Uma equipe formada por seis técnicos do Ibama dedicou os dias das audiências no Centro-Sul e na Região Central às vistorias dos locais indicados no traçado da Nova Ferroeste. Eles visitaram pequenas propriedades rurais e conversaram com moradores locais.
O maior questionamento foi sobre os pontos exatos do trajeto proposto, bem como dúvidas sobre desapropriação e indenização das propriedades localizadas no caminho. O traçado apresentado ainda está na fase preliminar e pode sofrer alterações.
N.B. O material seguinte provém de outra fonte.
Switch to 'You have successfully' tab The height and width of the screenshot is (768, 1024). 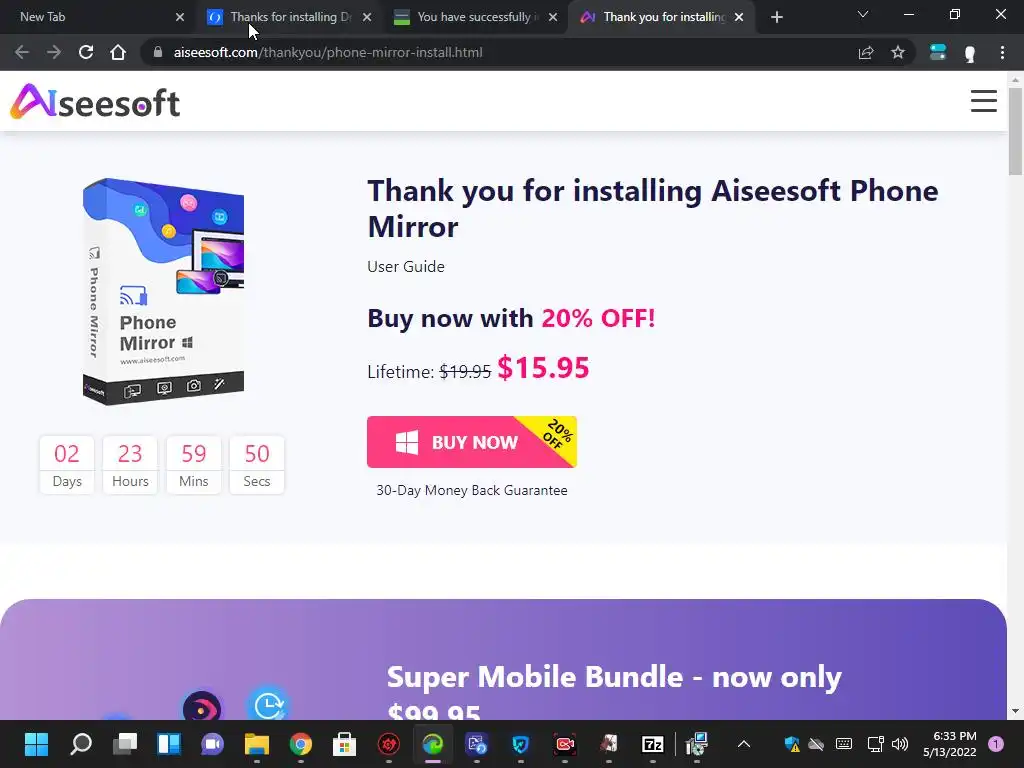click(475, 17)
Audiência em Irati reuniu 125 participantes presenciais e 139 virtuais – Foto: Ferroeste

Projeto prevê a criação de um grande corredor de exportação para transportar grãos e proteína animal, além de outros produtos, ligando Maracaju (MS) ao Porto de Paranaguá, no Litoral do Paraná.

NOVA FERROESTE
A Nova Ferroeste é um projeto que visa à ampliação da Estrada de Ferro Paraná Oeste S.A.. O novo traçado, com 1304 quilômetros, vai ligar os municípios de Maracaju (MS) e Paranaguá (PR), além de um ramal entre Foz do Iguaçu e Cascavel. Quando a ferrovia estiver concluída, este será o segundo maior corredor de grãos e contêineres do Brasil. Os estudos de demanda indicam que cerca de 26 milhões de toneladas de produtos devem circular nesse trecho por ano. Considerando o tráfego interno, a Nova Ferroeste deve alcançar 38 milhões de toneladas ano quando todo o empreendimento estiver concluído.
A Nova Ferroeste vai passar por 49 municípios (41 no Paraná e oito no Mato Grosso do Sul) e será o segundo maior corredor de exportação de grãos e contêineres do país em volume de carga, cerca de 3% do PIB nacional.